After Michael Keaton retired his Batsuit in the early 90s, he went on to star with Andie McDowell in Multiplicity. We watched it. In a theatre. It was terrible.

For years, we've blocked out the word "multiplicity" because it prompts cinematic PTSD episodes. Today, we're overcoming that obstacle to discuss how it applies to improper sentencing in Tenth Circuit appeals.

Multiplicity refers to multiple counts of an indictment which cover the same criminal behavior. It's not actually fatal to an indictment: The government may submit multiplicitous charges to the jury. Multiplicitous sentences, however, violate the Double Jeopardy Clause.

Defendant Darryn Frierson and 19 co-defendants were charged in a multiple-count indictment with alleged criminal activities as members of the Crips street gang. Following a lengthy jury trial with five codefendants, Frierson was convicted of eight offenses.

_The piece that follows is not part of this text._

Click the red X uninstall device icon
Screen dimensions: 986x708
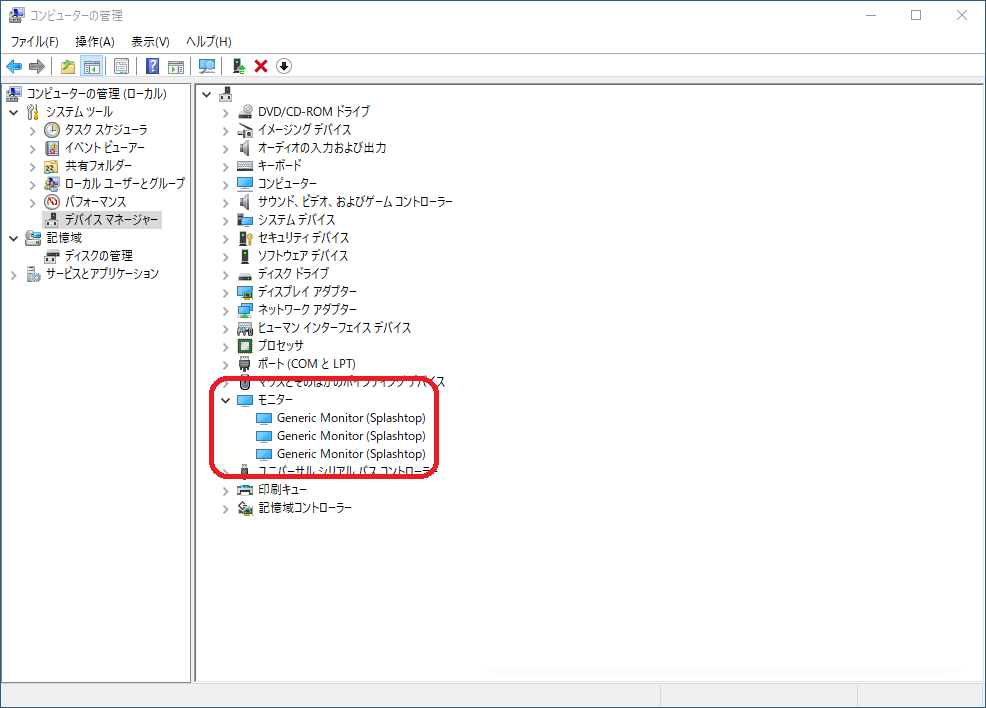tap(261, 66)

The district court sentenced Frierson to concurrent terms of 120 months' imprisonment on each count. Among his grounds for appeal, Frierson argued that two of the counts against him were multiplicitous. The Tenth Circuit Court of Appeals agreed that Frierson's multiplicity appeal had merit.

In this case, Frierson was indicted on two counts charging a conspiracy to distribute crack cocaine. He claimed that the "only substantive difference" between the two counts was that one count specified that the overall scope of the conspiracy was "50 grams and more."

To establish that the two conspiracies were distinct -- instead of multiplicitous -- the jury had to find the "existence of more than one agreement to perform some illegal act or acts." To do so, the jurors had to be adequately instructed that they could not find Frierson guilty of more than one count of conspiracy unless they were convinced beyond a reasonable doubt that he entered into two separate agreements to violate the law.

Here, the jury was not properly instructed, so it didn't find that Frierson entered into two separate agreements to distribute crack cocaine. The appellate court, in turn, vacated Frierson's sentence on the two counts in question, and remanded the case.